New project on Thwaites Glacier

Dr Adam Booth will serve as a Co-Investigator of a collaborative research project Thwaites Interdisciplinary Margin Evolution (TIME) involving eleven US and UK scientists.

This project will use precision GPS, seismic, and radar instrumentation to collect new data constraining current behavior and future evolution of the side margins of Thwaites Glacier, which itself drains an area of the West Antarctic ice sheet twice the size of Ireland.
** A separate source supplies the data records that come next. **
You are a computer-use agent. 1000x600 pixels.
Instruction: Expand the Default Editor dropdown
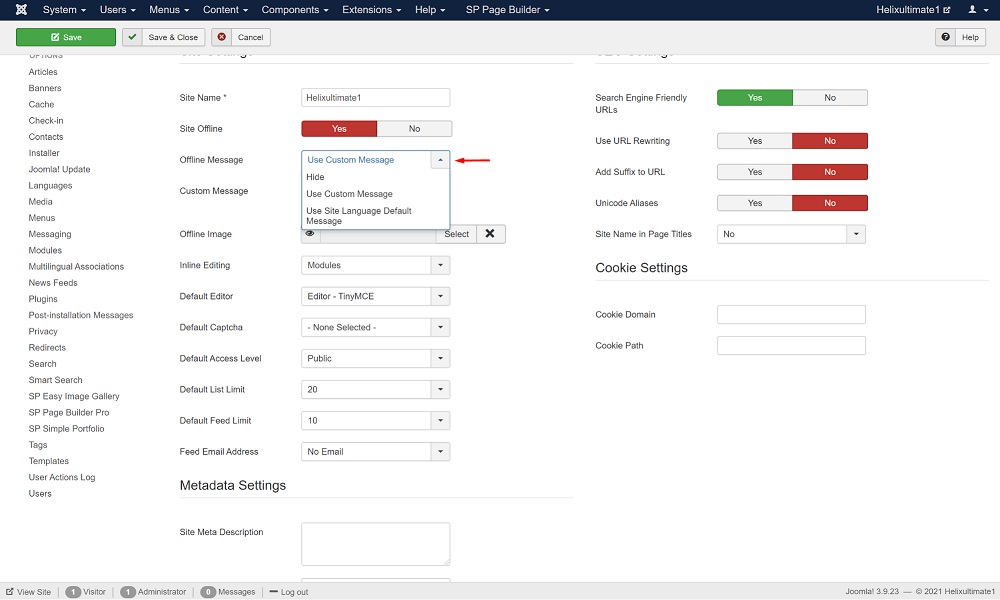click(440, 297)
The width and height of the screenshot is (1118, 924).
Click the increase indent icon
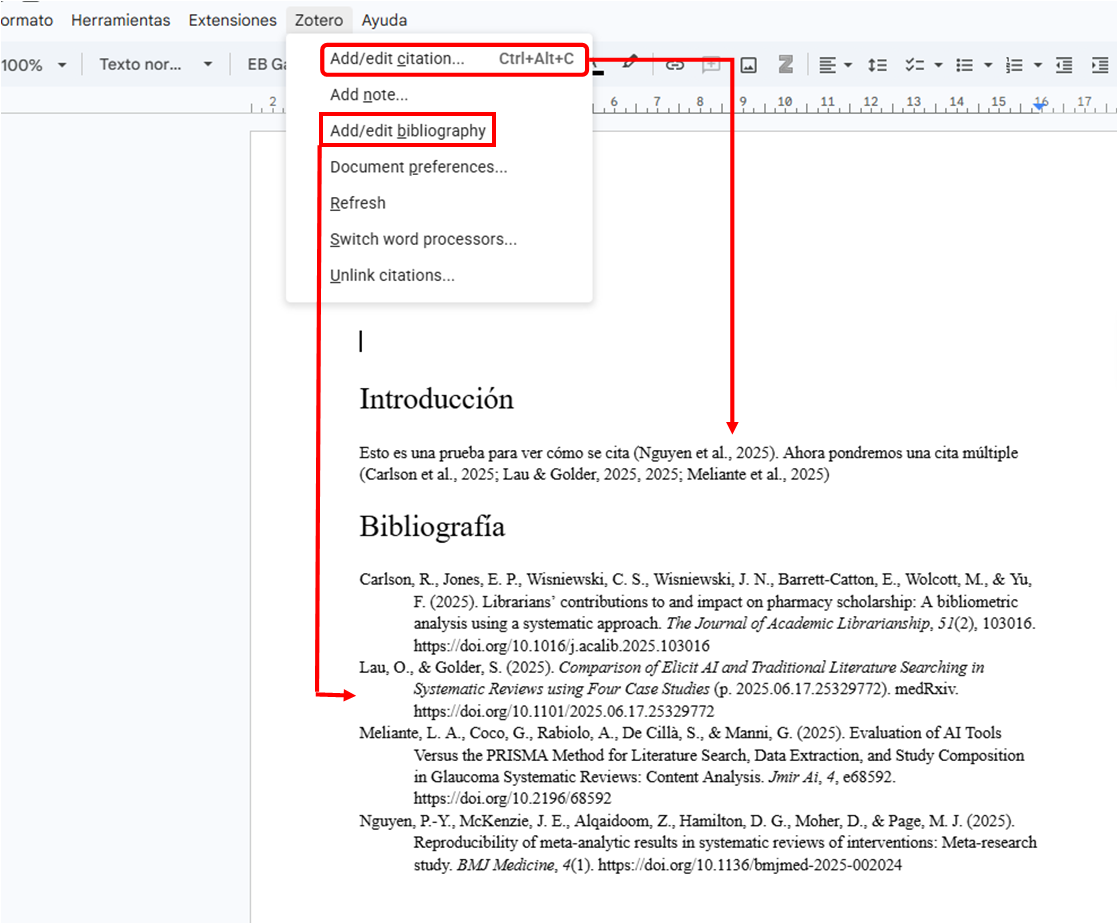[x=1100, y=65]
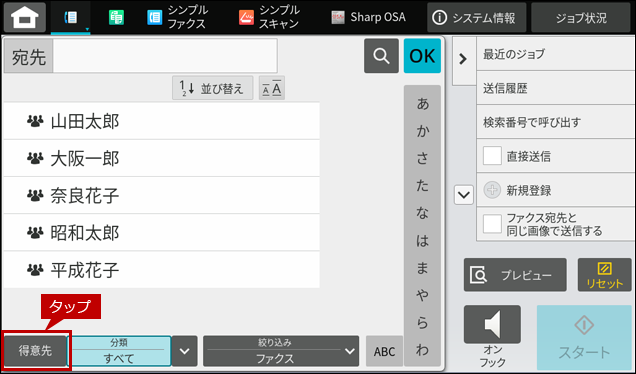Open the Preview button
636x374 pixels.
click(x=515, y=275)
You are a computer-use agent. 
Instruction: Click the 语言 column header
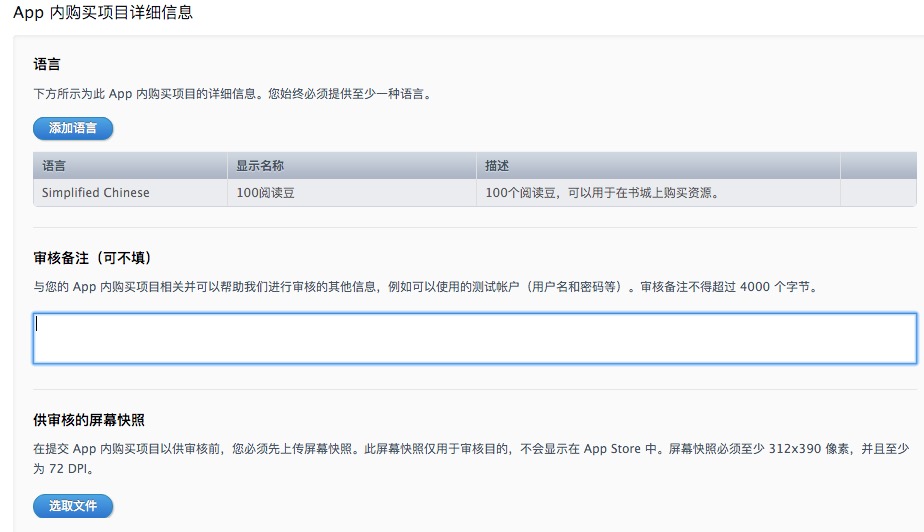[55, 165]
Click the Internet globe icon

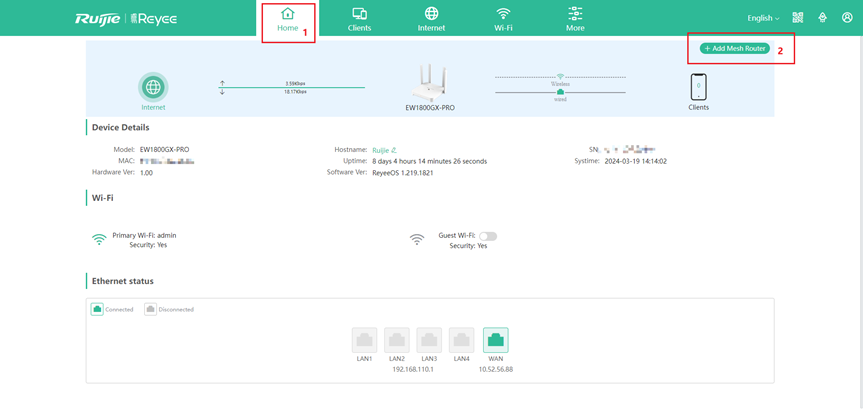coord(153,86)
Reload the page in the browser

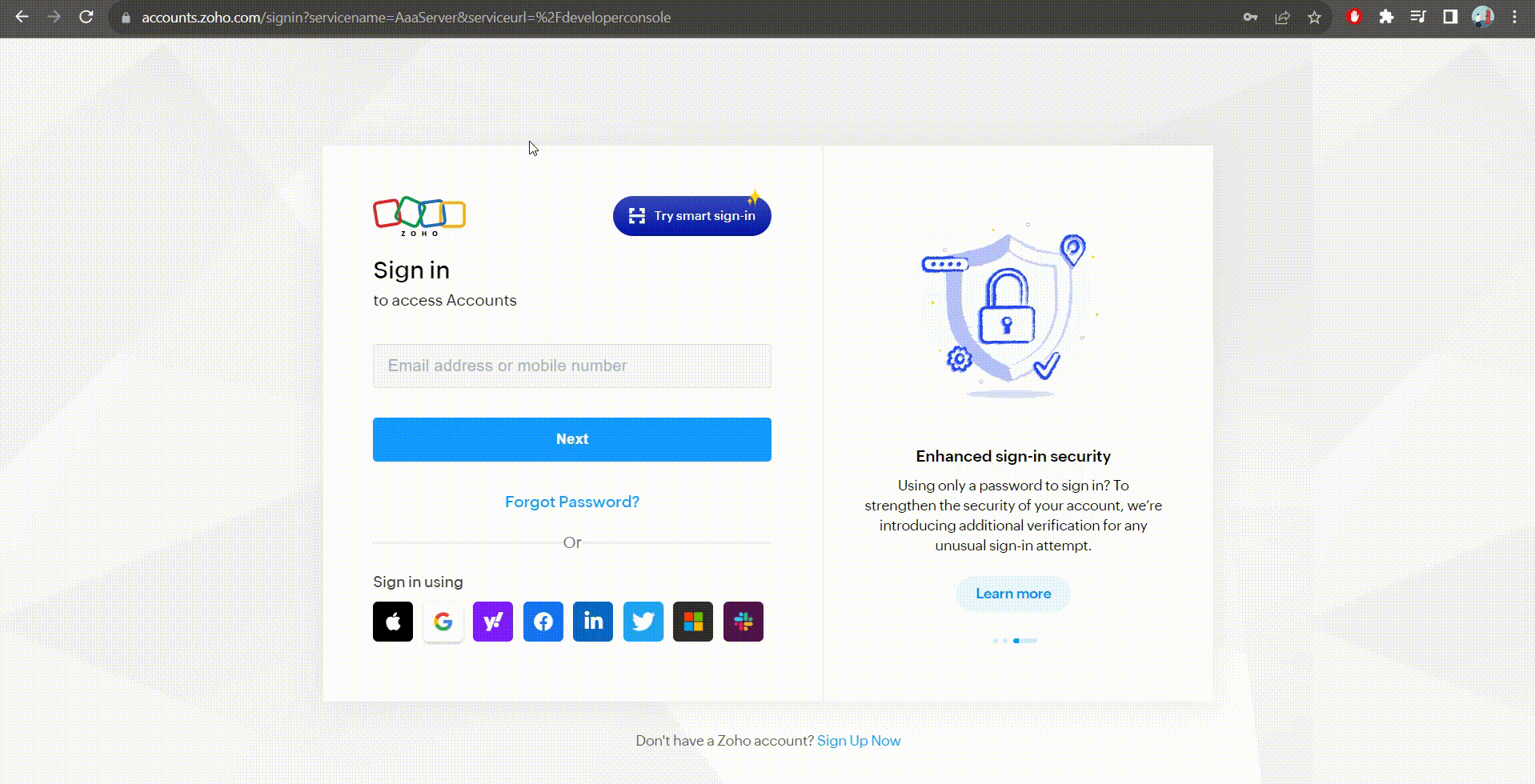point(86,17)
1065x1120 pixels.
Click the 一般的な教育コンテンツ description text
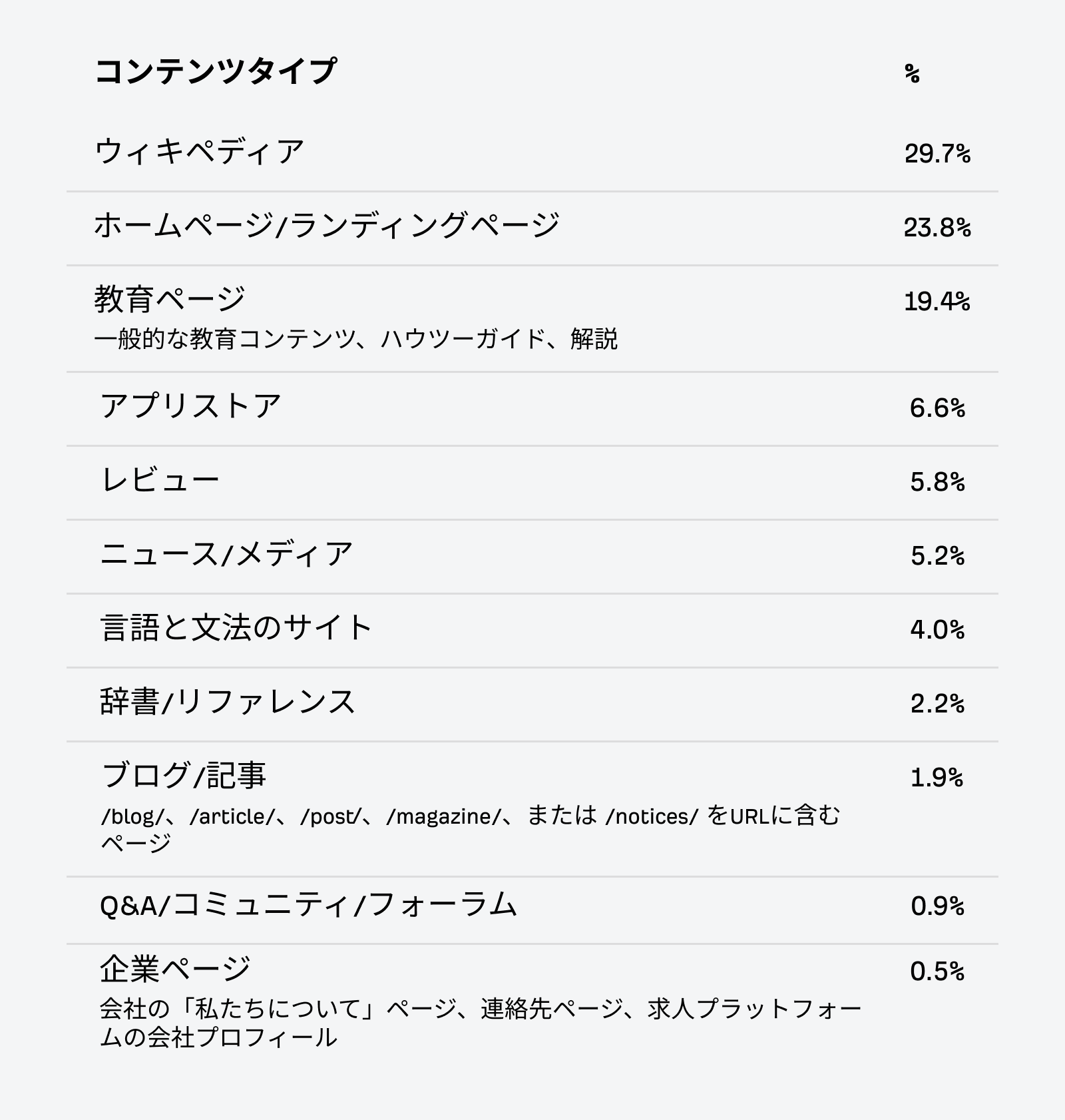pos(355,339)
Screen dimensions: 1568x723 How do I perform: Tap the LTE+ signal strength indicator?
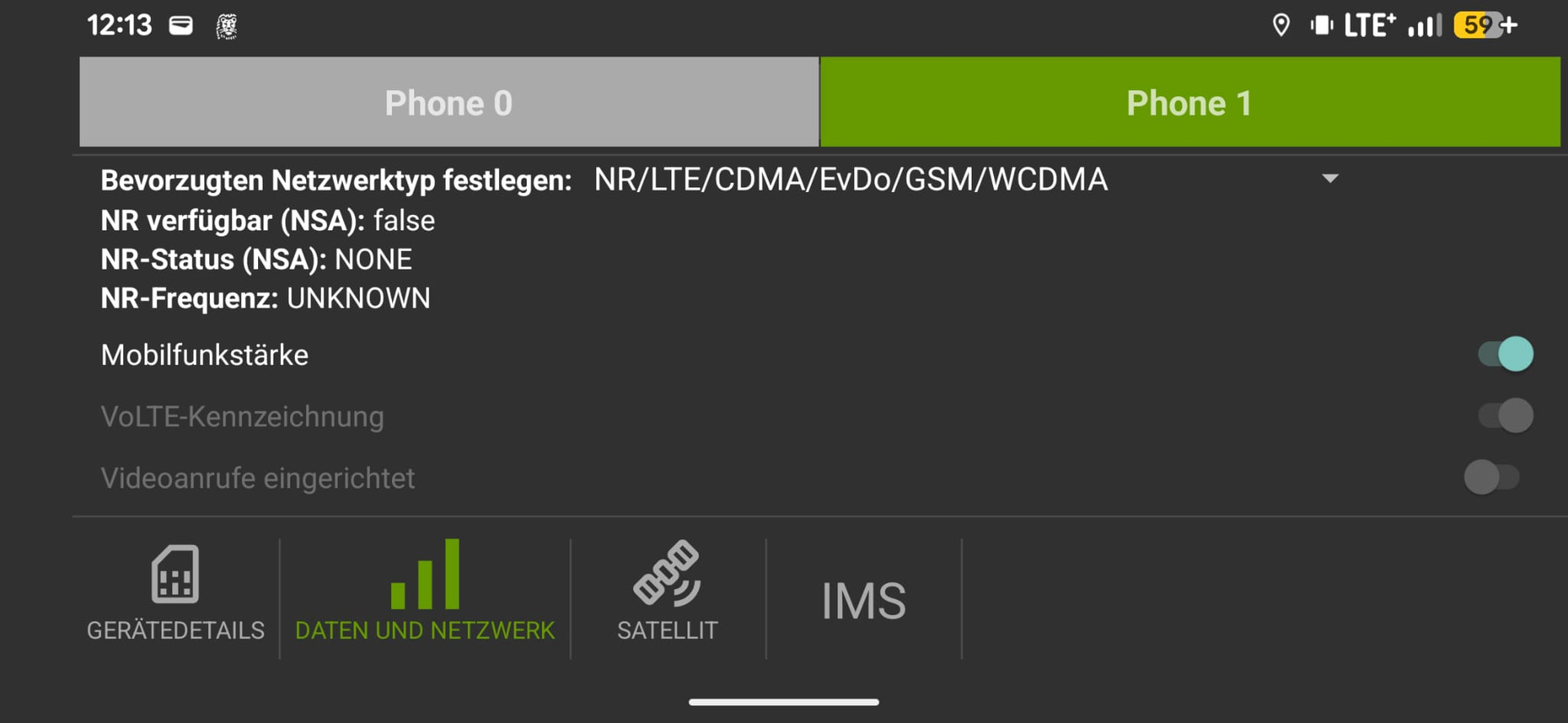[x=1393, y=25]
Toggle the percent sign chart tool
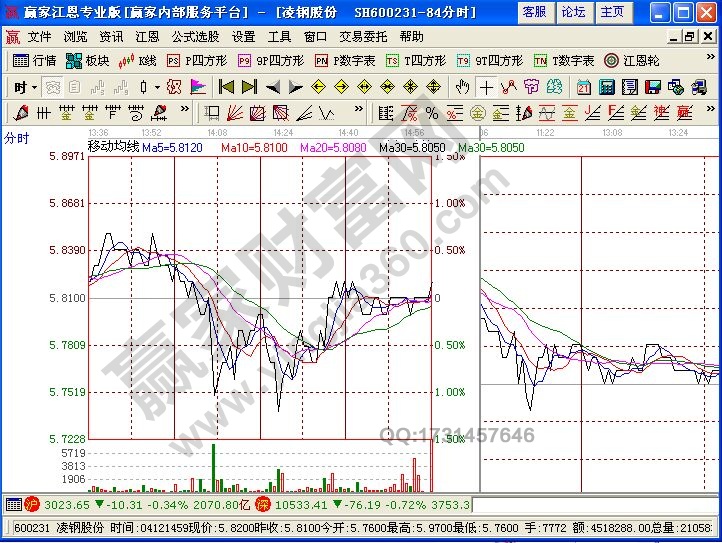This screenshot has height=543, width=722. [432, 113]
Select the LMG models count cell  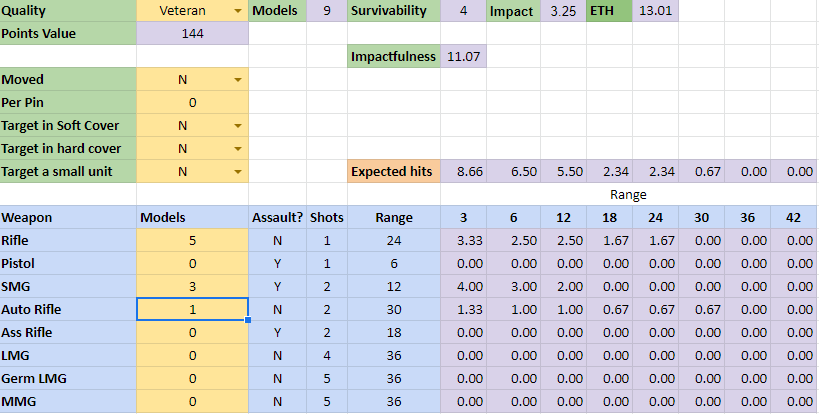pyautogui.click(x=191, y=355)
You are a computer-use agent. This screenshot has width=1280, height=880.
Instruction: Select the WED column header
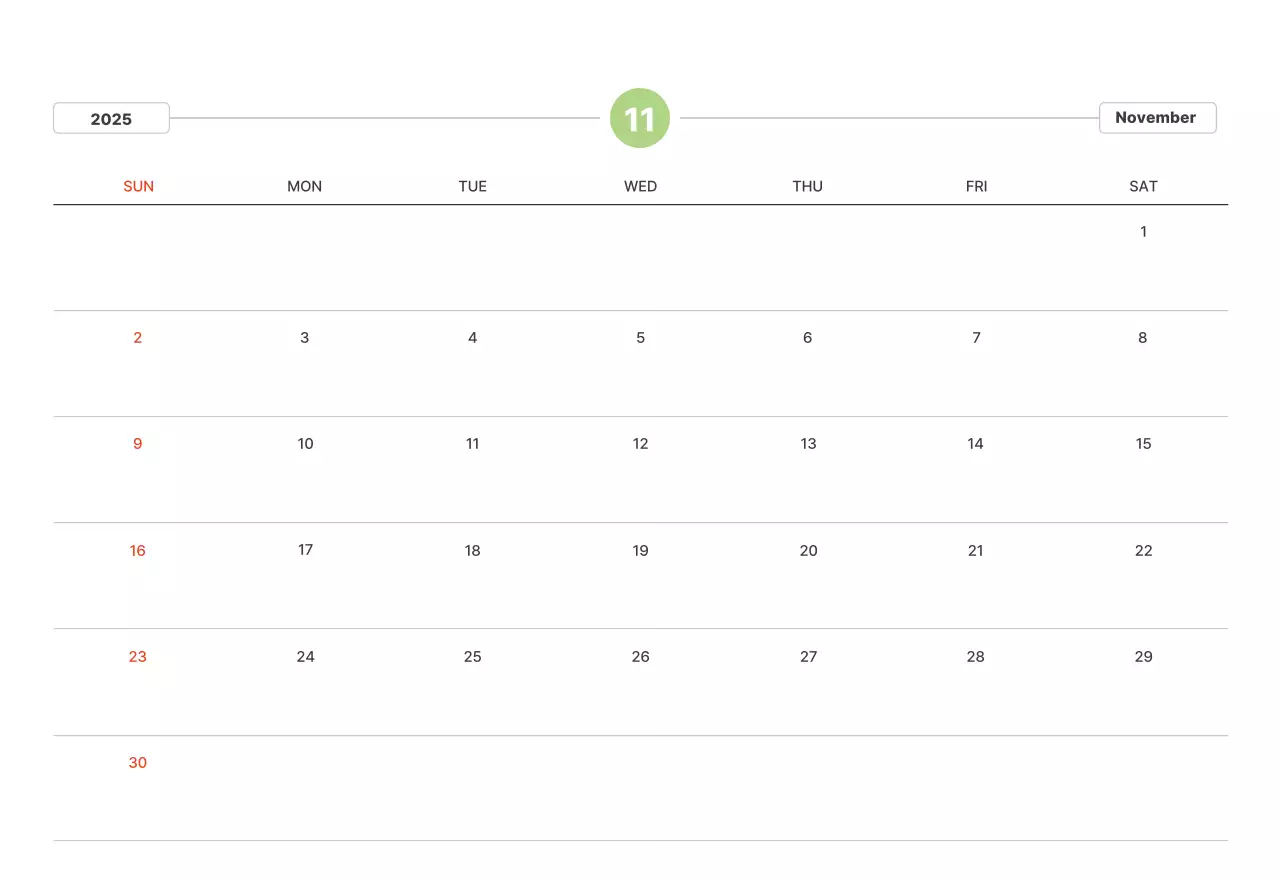click(640, 186)
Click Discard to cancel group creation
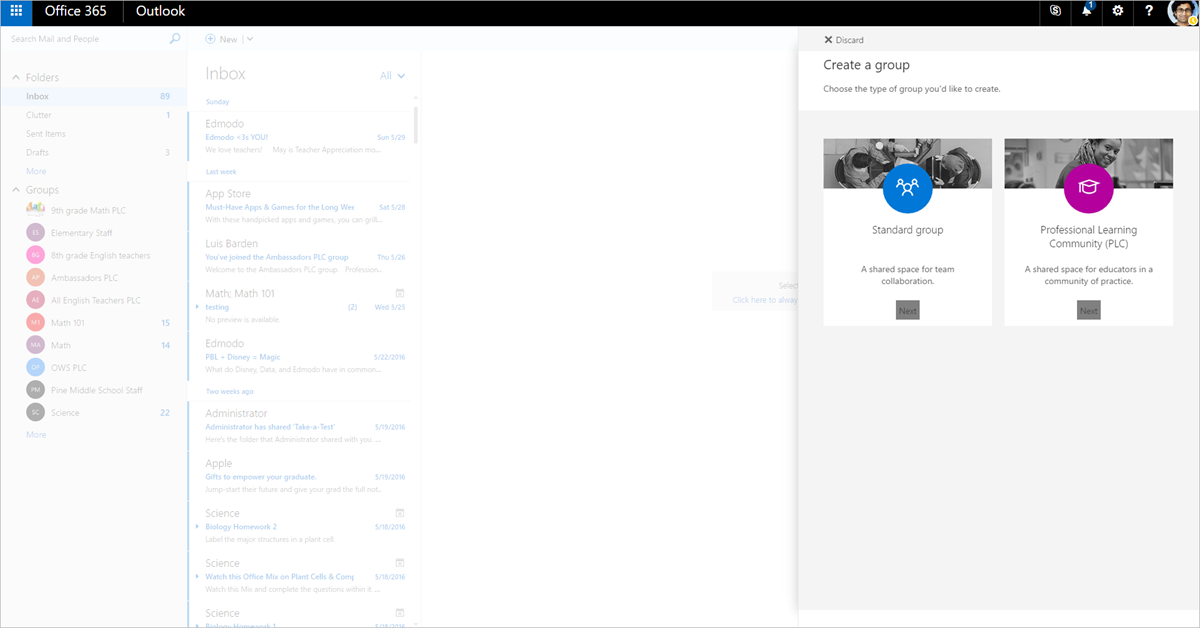Viewport: 1200px width, 628px height. click(x=844, y=39)
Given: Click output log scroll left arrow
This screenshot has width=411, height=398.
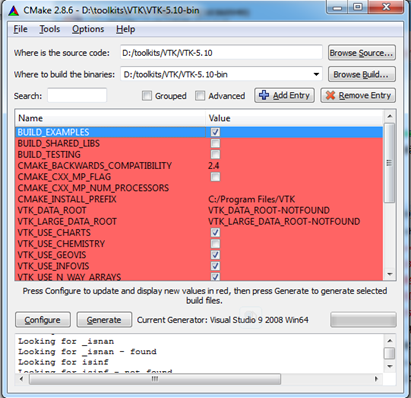Looking at the screenshot, I should [x=22, y=379].
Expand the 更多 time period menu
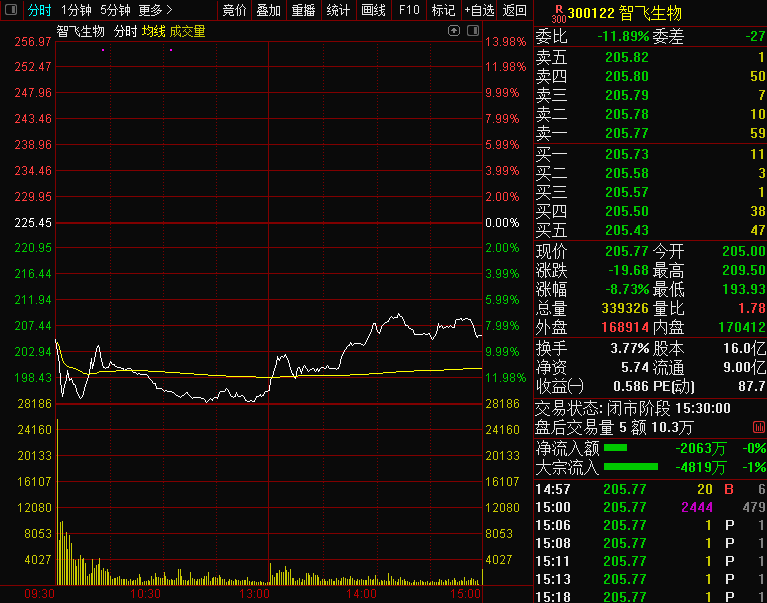The height and width of the screenshot is (603, 767). 155,10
These new data will help improve computer models used to predict the future contribution of this ice sheet to global sea level changes.

Thwaites Glacier accelerated recently and it has been called by scientists ‘the weak underbelly’ of the West Antarctic ice sheet that may abruptly increase its contribution to global sea level rise. Yet, this glacier is remote even by Antarctic standards. To unravel its mysteries two of the major research funding agencies in USA and UK, NSF and NERC, are launching the five-year International Thwaites Glacier Collaboration (ITGC). This initiative will support efforts of about hundred scientists from US, UK and five other countries working as part of eight different research projects. These projects will help predict future evolution of Thwaites Glacier and shine light on sensitivity of the Antarctic ice sheet to changes in climate.

Adam Booth said: “It’s extremely exciting to be applying cutting edge geophysical techniques to a globally important challenge - we’re throwing all the seismic expertise we’ve got towards understanding the evolution of Thwaites Glacier! It’s also exciting to be working with such a diverse network of international collaborators.”

The TIME project will be co-lead by Dr Slawek Tulaczyk (University of California, Santa Cruz) and Dr Poul Christoffersen (University of Cambridge, UK) who will also focus on ice penetrating radar data collection with Dr. Dustin Schroder (Stanford University). Seismic investigations will also involve Galen Kaip, Marianne Karplus and Steven Harder (University of Texas, El Paso), as well as Drs. Norimitsu Nakata and Jacob Walters (University of Oklahoma). The development of improved computer models will be executed by Drs. Marion Bougamont (University of Cambridge, UK) and Jenny Suckale (Stanford University).